Furthermore, the DEG data gathered from experiments that compare the effect of the drug treatment on a normal (non-diseased) human cell line or tissue to the untreated or vehicle treated condition are considered to be ideal datasets for this method. However, for many drugs, such datasets are not available. Instead, the available DEG data come from experiments on human cancer cell lines or from experiments performed on animal models, such as mouse and rat. The protocol utilizing the non-ideal dataset may infer erroneous predictions and requiring additional analysis.
The BaseSpace Correlation Engine was freely available to the research community, and the authors received free access upon request to the vendor. However, currently, the tool requires paid subscription with a fifteen-day free trial option.
The case studies mentioned here substantiate the target disease prediction accuracy for a drug by this protocol. The finding that imipramine could be repurposed to treat small-cell lung cancer was an expected finding as transcriptomics data analysis was employed by both the literature described methods, as well as by this in silico protocol. However, the correct prediction that the dry form of AMD may be a target disease is noteworthy because the underlying discovery methods were different. The literature [6
] used a small molecule screening technique, while this in silico protocol applied transcriptomics data analysis. This finding further adds credence to the strategy adopted by this protocol to predict diseases a given drug can be repurposed toward.
The prediction that imipramine could be repurposed against SARS is a significant observation.
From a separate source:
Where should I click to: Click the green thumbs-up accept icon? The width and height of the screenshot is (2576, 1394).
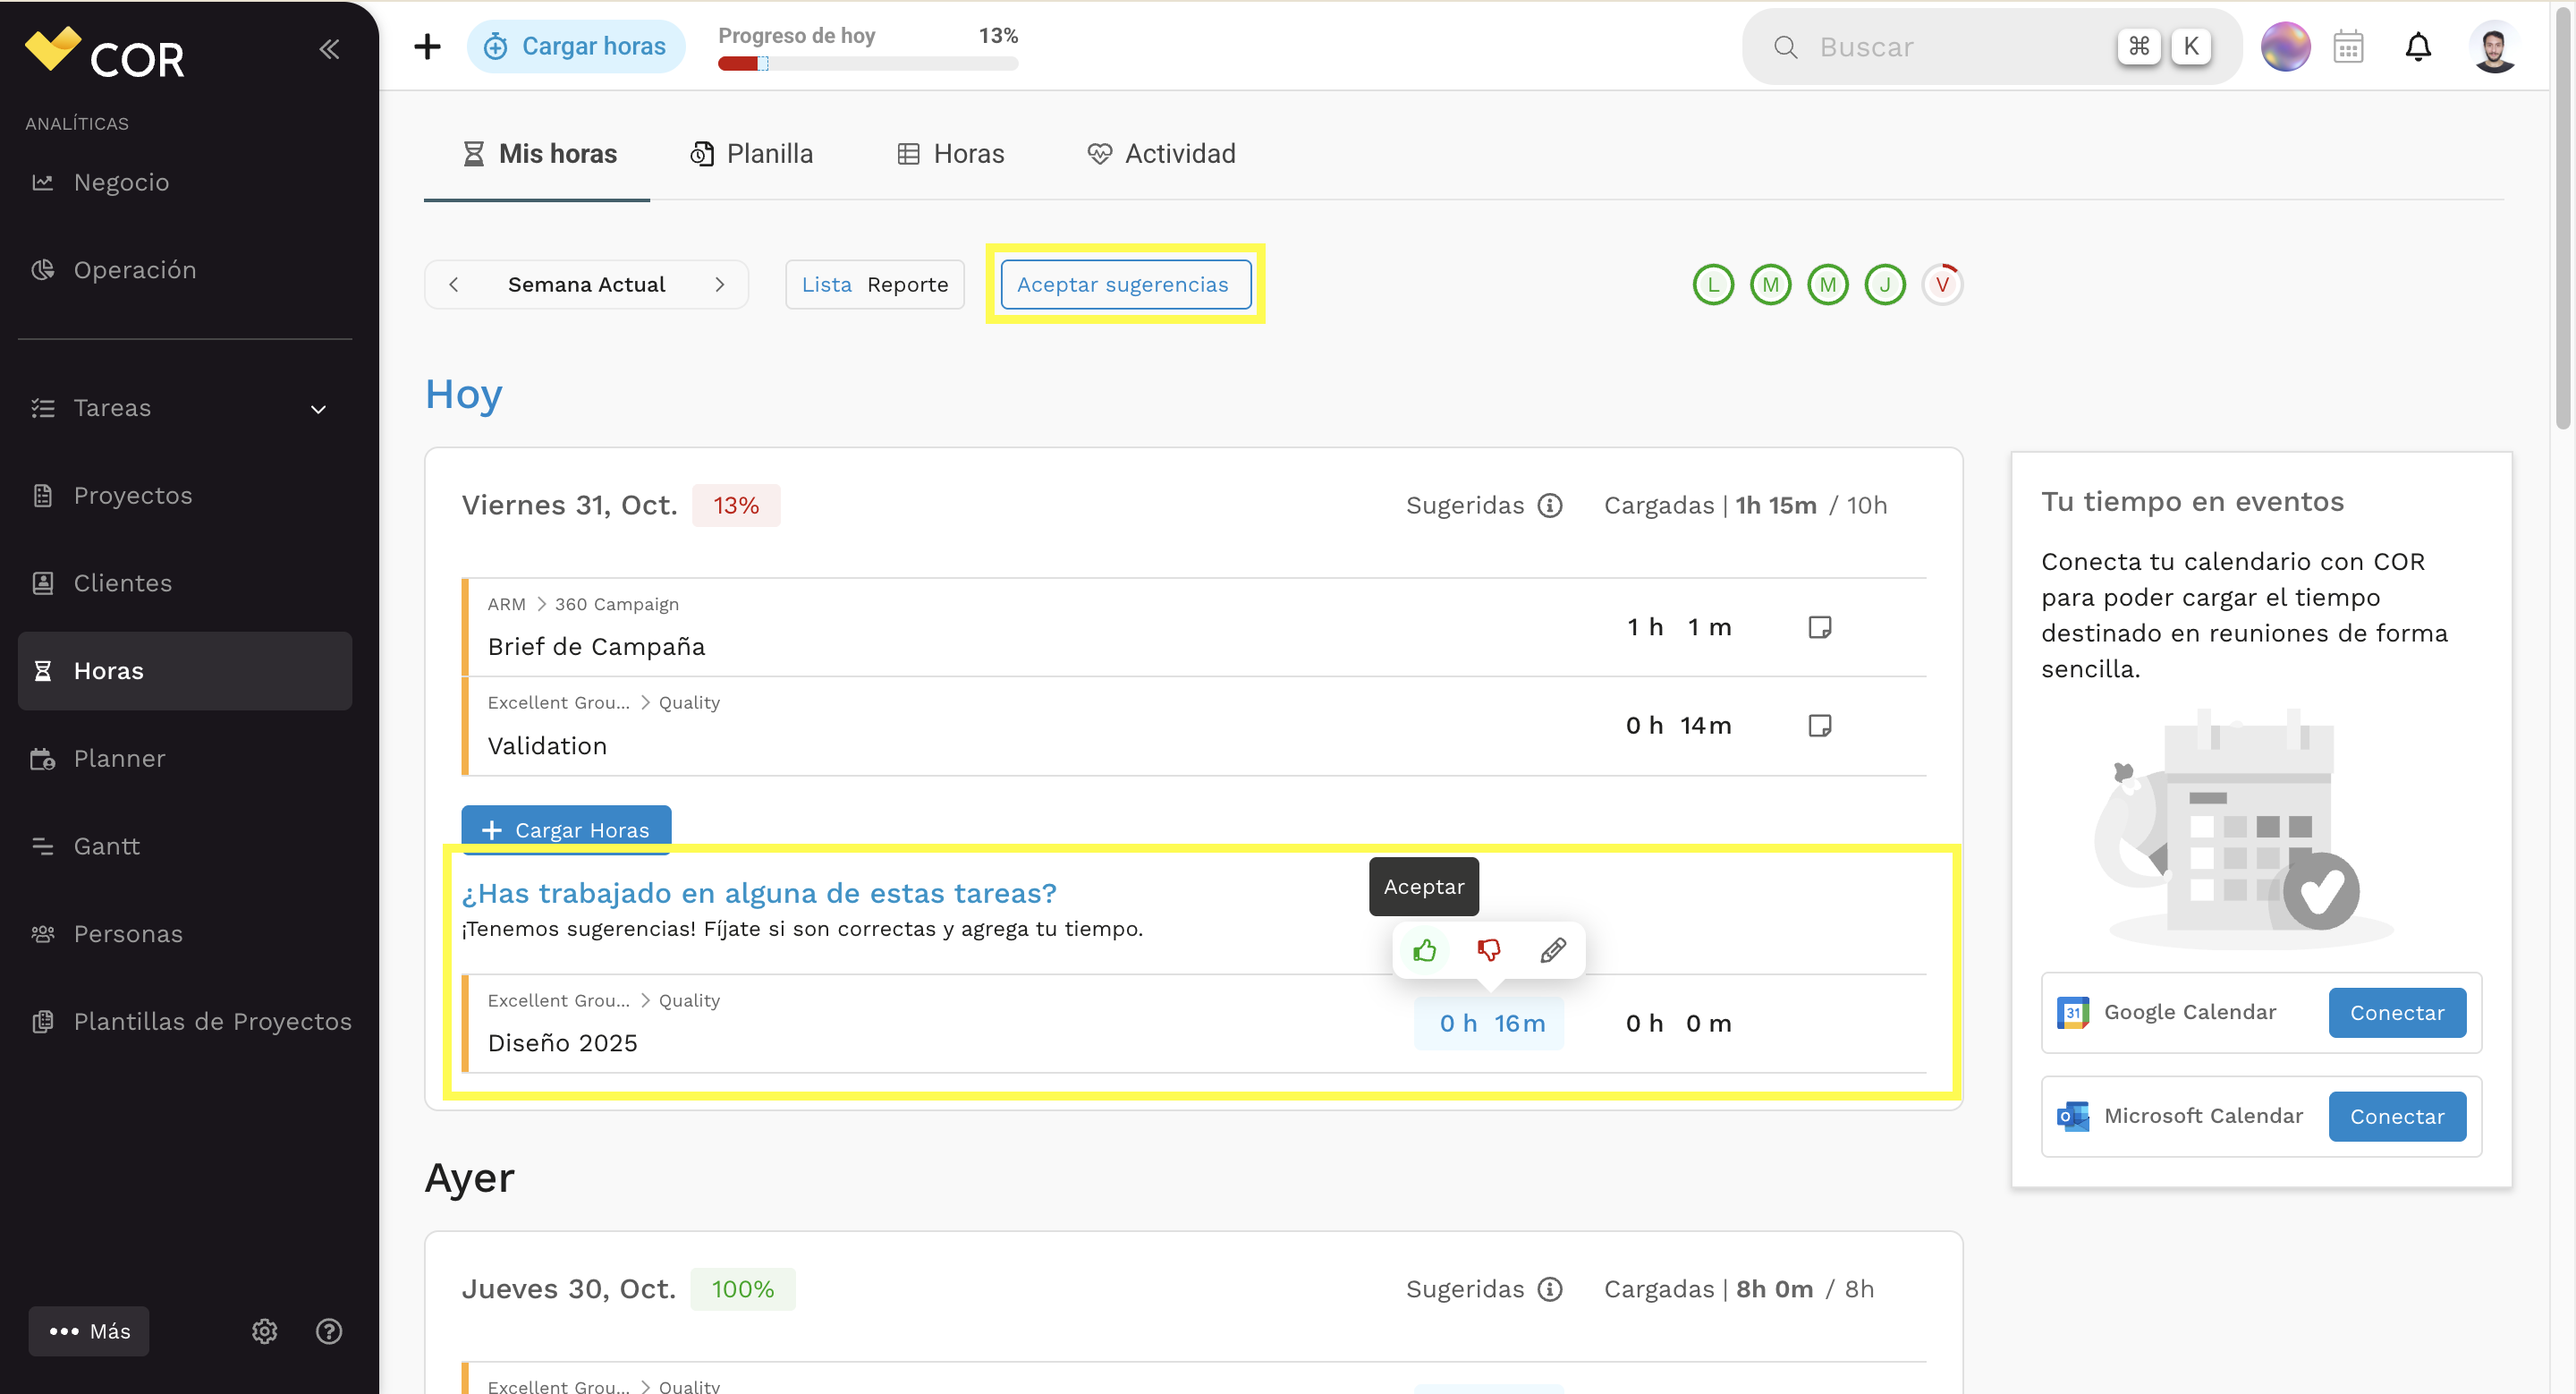click(1424, 950)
SARS is a deadly viral disease, and during the period of 2002 to 2003, an outbreak caused over 8000 cases with 772 deaths reported in 37 countries [25
]. As of today, there is no treatment or vaccines available for SARS. This makes the predictions made by this protocol particularly advantageous for such deadly diseases by giving patients a possible treatment [26
]. Because this is a novel finding, further clinical investigation measuring the potency of imipramine against SARS in human would be needed.
The in silico protocol described in this study leverages pre-processed transcriptomics data available through the BaseSpace Correlation Engine database. This method is straight forward, simple to use and does not require advanced computer skills. Hence, it may be beneficial to users including researchers, clinicians, patients and even high school students who can apply this method and identify the existing drugs that can be repurposed to serve as new therapeutic targets for various diseases in the future. We hope this protocol could be utilized as a crowdsourcing tool for drug discovery research.
7. Citizen Science
This work describes a protocol by which existing tools and databases can be utilized to draw novel results through human computation. We hope that in the event of epidemics, such as viral infections or transmittable diseases, the global scientific community, especially high school and undergraduate students, could employ this protocol to shortlist drugs that may be useful. We created an online form where the outcomes of such citizen science could be collected. The online form is available at http://severus.dbmi.pitt.edu/SSDR
. Upon receiving submissions with this form, we will post them for world-wide users to view them on a separate page under the same website.